---- MATERIAL SUPPLIED

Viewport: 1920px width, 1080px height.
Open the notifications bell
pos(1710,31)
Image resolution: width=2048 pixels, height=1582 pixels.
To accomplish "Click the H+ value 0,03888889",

--------

Output the full listing above word for word.

Viewport: 1920px width, 1080px height.
Open the notifications bell
pos(1710,31)
Image resolution: width=2048 pixels, height=1582 pixels.
To accomplish "Click the H+ value 0,03888889",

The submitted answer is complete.